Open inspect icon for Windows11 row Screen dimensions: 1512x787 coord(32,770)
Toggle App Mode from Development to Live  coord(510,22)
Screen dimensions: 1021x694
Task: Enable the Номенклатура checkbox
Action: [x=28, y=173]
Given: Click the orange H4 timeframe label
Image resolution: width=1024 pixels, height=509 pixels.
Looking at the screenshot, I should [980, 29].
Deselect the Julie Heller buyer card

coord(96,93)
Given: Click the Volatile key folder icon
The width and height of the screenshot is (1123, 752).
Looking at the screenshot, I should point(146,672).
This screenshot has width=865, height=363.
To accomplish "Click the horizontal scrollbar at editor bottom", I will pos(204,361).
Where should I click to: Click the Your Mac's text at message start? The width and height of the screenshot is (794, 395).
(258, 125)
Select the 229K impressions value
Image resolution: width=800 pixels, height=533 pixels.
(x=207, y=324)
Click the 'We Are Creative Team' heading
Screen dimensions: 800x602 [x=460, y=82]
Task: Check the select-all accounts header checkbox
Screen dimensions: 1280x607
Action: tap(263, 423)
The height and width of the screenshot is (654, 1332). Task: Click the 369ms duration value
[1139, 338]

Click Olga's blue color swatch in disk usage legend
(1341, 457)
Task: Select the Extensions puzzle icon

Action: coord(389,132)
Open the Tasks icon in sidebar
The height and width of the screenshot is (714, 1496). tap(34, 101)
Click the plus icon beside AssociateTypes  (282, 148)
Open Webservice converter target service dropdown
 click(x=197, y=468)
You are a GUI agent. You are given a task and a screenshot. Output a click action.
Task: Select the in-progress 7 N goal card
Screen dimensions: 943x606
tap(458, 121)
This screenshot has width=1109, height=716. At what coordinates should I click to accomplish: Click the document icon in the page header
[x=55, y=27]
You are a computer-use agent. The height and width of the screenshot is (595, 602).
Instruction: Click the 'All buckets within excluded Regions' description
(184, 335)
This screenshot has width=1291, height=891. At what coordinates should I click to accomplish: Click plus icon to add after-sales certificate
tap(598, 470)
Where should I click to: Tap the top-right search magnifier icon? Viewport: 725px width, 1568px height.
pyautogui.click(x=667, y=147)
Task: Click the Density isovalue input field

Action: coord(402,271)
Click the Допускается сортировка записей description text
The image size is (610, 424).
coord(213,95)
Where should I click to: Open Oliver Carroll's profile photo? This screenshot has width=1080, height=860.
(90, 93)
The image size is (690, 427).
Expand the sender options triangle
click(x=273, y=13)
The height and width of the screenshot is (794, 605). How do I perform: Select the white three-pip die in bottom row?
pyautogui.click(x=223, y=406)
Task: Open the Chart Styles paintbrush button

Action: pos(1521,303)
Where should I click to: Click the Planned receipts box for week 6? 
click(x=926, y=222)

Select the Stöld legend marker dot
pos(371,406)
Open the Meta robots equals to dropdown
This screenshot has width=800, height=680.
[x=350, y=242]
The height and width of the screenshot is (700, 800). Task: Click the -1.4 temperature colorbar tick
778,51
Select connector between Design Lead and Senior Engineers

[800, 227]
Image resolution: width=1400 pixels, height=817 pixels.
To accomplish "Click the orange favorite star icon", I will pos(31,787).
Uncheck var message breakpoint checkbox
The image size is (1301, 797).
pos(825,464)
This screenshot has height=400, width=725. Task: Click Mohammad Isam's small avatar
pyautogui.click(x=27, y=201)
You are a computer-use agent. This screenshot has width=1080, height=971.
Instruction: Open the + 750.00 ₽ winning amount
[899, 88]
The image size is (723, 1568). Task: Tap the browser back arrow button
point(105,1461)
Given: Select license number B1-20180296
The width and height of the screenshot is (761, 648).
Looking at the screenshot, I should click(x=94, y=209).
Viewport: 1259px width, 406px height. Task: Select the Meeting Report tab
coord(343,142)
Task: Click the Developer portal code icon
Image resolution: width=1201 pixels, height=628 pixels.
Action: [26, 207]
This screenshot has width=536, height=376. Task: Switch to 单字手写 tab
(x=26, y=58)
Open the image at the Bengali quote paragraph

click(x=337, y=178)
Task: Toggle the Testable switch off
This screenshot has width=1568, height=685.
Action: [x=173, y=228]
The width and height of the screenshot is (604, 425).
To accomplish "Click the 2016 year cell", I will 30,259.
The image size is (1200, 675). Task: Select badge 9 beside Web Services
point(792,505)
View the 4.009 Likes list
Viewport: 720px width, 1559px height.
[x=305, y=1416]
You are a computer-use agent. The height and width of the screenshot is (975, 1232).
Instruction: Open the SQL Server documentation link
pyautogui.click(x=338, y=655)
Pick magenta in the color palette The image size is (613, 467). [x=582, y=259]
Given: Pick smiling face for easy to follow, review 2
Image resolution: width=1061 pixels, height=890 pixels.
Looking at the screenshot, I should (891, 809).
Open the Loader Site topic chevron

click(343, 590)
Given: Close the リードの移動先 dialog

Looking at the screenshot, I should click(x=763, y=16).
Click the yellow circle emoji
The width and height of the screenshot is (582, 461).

_____

WHAT YOU NEED TO DO:
Copy each line of the records verbatim.

SOLVED EXERCISE:
Open inspect icon for Windows11 row Screen dimensions: 1512x787 coord(32,770)
Toggle App Mode from Development to Live  coord(510,22)
Screen dimensions: 1021x694
Task: Enable the Номенклатура checkbox
Action: [x=28, y=173]
Given: Click the orange H4 timeframe label
Image resolution: width=1024 pixels, height=509 pixels.
Looking at the screenshot, I should [980, 29].
Deselect the Julie Heller buyer card

coord(96,93)
Given: Click the Volatile key folder icon
The width and height of the screenshot is (1123, 752).
Looking at the screenshot, I should point(146,672).
This screenshot has width=865, height=363.
To accomplish "Click the horizontal scrollbar at editor bottom", I will pos(204,361).
Where should I click to: Click the Your Mac's text at message start? The width and height of the screenshot is (794, 395).
(258, 125)
Select the 229K impressions value
Image resolution: width=800 pixels, height=533 pixels.
(x=207, y=324)
Click the 'We Are Creative Team' heading
Screen dimensions: 800x602 [x=460, y=82]
Task: Check the select-all accounts header checkbox
Screen dimensions: 1280x607
Action: tap(263, 423)
The height and width of the screenshot is (654, 1332). Task: Click the 369ms duration value
[1139, 338]

Click Olga's blue color swatch in disk usage legend
(1341, 457)
Task: Select the Extensions puzzle icon

Action: coord(389,132)
Open the Tasks icon in sidebar
The height and width of the screenshot is (714, 1496). tap(34, 101)
Click the plus icon beside AssociateTypes  (282, 148)
Open Webservice converter target service dropdown
 click(x=197, y=468)
You are a GUI agent. You are given a task and a screenshot. Output a click action.
Task: Select the in-progress 7 N goal card
Screen dimensions: 943x606
tap(458, 121)
This screenshot has width=1109, height=716. At what coordinates should I click to accomplish: Click the document icon in the page header
[x=55, y=27]
You are a computer-use agent. The height and width of the screenshot is (595, 602).
Instruction: Click the 'All buckets within excluded Regions' description
(184, 335)
This screenshot has width=1291, height=891. At what coordinates should I click to accomplish: Click plus icon to add after-sales certificate
tap(598, 470)
Where should I click to: Tap the top-right search magnifier icon? Viewport: 725px width, 1568px height.
pyautogui.click(x=667, y=147)
Task: Click the Density isovalue input field

Action: coord(402,271)
Click the Допускается сортировка записей description text
The image size is (610, 424).
coord(213,95)
Where should I click to: Open Oliver Carroll's profile photo? This screenshot has width=1080, height=860.
(90, 93)
The image size is (690, 427).
Expand the sender options triangle
click(x=273, y=13)
The height and width of the screenshot is (794, 605). How do I perform: Select the white three-pip die in bottom row?
pyautogui.click(x=223, y=406)
Task: Open the Chart Styles paintbrush button

Action: pos(1521,303)
Where should I click to: Click the Planned receipts box for week 6? 
click(x=926, y=222)

Select the Stöld legend marker dot
pos(371,406)
Open the Meta robots equals to dropdown
This screenshot has width=800, height=680.
[x=350, y=242]
The height and width of the screenshot is (700, 800). Task: Click the -1.4 temperature colorbar tick
778,51
Select connector between Design Lead and Senior Engineers

[800, 227]
Image resolution: width=1400 pixels, height=817 pixels.
To accomplish "Click the orange favorite star icon", I will pos(31,787).
Uncheck var message breakpoint checkbox
The image size is (1301, 797).
pos(825,464)
This screenshot has height=400, width=725. Task: Click Mohammad Isam's small avatar
pyautogui.click(x=27, y=201)
You are a computer-use agent. This screenshot has width=1080, height=971.
Instruction: Open the + 750.00 ₽ winning amount
[899, 88]
The image size is (723, 1568). Task: Tap the browser back arrow button
point(105,1461)
Given: Select license number B1-20180296
The width and height of the screenshot is (761, 648).
Looking at the screenshot, I should click(x=94, y=209).
Viewport: 1259px width, 406px height. Task: Select the Meeting Report tab
coord(343,142)
Task: Click the Developer portal code icon
Image resolution: width=1201 pixels, height=628 pixels.
Action: [26, 207]
This screenshot has width=536, height=376. Task: Switch to 单字手写 tab
(x=26, y=58)
Open the image at the Bengali quote paragraph

click(x=337, y=178)
Task: Toggle the Testable switch off
This screenshot has width=1568, height=685.
Action: [x=173, y=228]
The width and height of the screenshot is (604, 425).
To accomplish "Click the 2016 year cell", I will 30,259.
The image size is (1200, 675). Task: Select badge 9 beside Web Services
point(792,505)
View the 4.009 Likes list
Viewport: 720px width, 1559px height.
[x=305, y=1416]
You are a computer-use agent. The height and width of the screenshot is (975, 1232).
Instruction: Open the SQL Server documentation link
pyautogui.click(x=338, y=655)
Pick magenta in the color palette The image size is (613, 467). [x=582, y=259]
Given: Pick smiling face for easy to follow, review 2
Image resolution: width=1061 pixels, height=890 pixels.
Looking at the screenshot, I should (891, 809).
Open the Loader Site topic chevron

click(343, 590)
Given: Close the リードの移動先 dialog

Looking at the screenshot, I should click(x=763, y=16).
Click the yellow circle emoji
The width and height of the screenshot is (582, 461).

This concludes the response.